→ Exercise brief: The reply to the records below should contain exactly the lines from the line with "Screen dimensions: 798x392" through the line with "Task: Click the orange download arrow icon", and nothing besides.
[Opening The data section]
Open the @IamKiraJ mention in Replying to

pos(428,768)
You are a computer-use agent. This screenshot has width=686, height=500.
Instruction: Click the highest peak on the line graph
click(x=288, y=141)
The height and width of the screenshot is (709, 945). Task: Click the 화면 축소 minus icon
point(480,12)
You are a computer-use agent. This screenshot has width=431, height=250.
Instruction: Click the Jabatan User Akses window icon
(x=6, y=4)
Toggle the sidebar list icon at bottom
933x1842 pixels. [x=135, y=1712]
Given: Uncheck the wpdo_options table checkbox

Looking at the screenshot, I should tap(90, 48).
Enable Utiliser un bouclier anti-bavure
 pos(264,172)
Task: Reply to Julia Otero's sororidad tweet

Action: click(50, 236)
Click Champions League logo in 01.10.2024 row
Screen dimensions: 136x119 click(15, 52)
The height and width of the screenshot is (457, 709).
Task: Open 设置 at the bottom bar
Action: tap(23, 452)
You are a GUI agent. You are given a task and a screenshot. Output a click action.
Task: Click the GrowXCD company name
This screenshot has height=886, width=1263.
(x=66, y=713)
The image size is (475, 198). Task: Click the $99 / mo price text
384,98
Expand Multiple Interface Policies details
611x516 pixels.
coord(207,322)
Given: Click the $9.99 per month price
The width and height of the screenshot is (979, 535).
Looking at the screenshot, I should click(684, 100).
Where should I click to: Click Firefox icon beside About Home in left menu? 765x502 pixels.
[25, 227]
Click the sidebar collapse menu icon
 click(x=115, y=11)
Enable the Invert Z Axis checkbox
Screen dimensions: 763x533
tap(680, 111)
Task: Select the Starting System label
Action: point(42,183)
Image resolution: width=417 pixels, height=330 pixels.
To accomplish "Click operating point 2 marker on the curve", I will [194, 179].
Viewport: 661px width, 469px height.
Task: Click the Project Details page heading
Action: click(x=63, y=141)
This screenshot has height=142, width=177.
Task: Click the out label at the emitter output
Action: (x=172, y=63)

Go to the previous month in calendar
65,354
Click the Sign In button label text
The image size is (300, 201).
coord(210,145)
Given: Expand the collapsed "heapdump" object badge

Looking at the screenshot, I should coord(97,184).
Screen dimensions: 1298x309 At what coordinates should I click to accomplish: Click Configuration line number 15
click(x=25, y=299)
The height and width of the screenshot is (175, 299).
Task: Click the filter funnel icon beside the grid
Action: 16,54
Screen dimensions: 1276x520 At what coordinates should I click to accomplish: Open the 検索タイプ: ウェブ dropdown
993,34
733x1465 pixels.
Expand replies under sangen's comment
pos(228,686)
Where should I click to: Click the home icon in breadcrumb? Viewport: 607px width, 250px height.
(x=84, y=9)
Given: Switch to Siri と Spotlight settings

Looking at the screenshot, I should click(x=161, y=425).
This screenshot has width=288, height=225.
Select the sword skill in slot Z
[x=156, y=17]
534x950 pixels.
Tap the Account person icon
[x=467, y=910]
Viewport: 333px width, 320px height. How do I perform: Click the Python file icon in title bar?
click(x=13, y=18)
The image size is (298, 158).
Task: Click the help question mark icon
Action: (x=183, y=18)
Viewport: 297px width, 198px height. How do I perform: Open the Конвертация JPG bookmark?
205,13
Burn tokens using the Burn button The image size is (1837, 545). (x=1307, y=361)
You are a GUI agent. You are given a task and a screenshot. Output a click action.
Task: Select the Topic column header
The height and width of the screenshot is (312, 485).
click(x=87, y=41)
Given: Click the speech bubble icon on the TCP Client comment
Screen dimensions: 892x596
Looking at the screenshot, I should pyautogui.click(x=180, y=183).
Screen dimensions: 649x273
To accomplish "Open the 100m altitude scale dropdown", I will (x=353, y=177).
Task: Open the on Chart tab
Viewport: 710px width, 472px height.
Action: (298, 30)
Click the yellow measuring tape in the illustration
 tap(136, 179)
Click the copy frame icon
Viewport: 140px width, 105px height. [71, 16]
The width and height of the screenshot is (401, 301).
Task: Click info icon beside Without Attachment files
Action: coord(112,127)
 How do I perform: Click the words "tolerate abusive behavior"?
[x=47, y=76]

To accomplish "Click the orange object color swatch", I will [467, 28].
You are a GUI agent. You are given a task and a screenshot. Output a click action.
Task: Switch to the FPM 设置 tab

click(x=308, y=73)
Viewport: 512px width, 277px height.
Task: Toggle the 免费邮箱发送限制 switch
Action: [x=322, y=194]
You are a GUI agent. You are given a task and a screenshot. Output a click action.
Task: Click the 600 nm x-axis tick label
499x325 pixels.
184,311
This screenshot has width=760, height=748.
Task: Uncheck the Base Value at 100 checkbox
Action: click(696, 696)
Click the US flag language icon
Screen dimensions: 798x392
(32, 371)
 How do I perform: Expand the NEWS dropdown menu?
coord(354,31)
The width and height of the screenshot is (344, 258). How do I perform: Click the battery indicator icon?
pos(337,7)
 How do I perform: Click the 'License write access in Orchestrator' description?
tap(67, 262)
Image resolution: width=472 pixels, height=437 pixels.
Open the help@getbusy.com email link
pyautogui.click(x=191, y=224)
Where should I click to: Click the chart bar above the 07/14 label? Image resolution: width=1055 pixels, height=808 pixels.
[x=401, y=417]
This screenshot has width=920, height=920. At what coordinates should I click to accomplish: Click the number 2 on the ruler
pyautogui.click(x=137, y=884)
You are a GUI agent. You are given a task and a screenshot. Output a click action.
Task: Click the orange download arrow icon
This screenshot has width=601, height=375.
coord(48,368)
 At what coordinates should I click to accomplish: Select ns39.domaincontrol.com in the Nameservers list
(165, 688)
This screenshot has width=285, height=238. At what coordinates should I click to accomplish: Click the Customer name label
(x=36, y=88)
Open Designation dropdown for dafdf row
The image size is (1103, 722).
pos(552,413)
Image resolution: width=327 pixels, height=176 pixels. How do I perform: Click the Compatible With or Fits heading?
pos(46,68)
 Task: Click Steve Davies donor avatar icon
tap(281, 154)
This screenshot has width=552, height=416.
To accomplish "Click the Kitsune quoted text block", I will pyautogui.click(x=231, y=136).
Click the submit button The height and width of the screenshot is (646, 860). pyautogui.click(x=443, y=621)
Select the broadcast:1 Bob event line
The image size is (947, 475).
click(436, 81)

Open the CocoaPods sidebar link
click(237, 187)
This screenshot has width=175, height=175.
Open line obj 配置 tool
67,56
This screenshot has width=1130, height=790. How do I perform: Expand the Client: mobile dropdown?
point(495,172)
[Closing The data section]
→ Response for this exercise:
Screen dimensions: 798x392
(32, 371)
 How do I perform: Expand the NEWS dropdown menu?
coord(354,31)
The width and height of the screenshot is (344, 258). How do I perform: Click the battery indicator icon?
pos(337,7)
 How do I perform: Click the 'License write access in Orchestrator' description?
tap(67, 262)
Image resolution: width=472 pixels, height=437 pixels.
Open the help@getbusy.com email link
pyautogui.click(x=191, y=224)
Where should I click to: Click the chart bar above the 07/14 label? Image resolution: width=1055 pixels, height=808 pixels.
[x=401, y=417]
This screenshot has width=920, height=920. At what coordinates should I click to accomplish: Click the number 2 on the ruler
pyautogui.click(x=137, y=884)
You are a GUI agent. You are given a task and a screenshot. Output a click action.
Task: Click the orange download arrow icon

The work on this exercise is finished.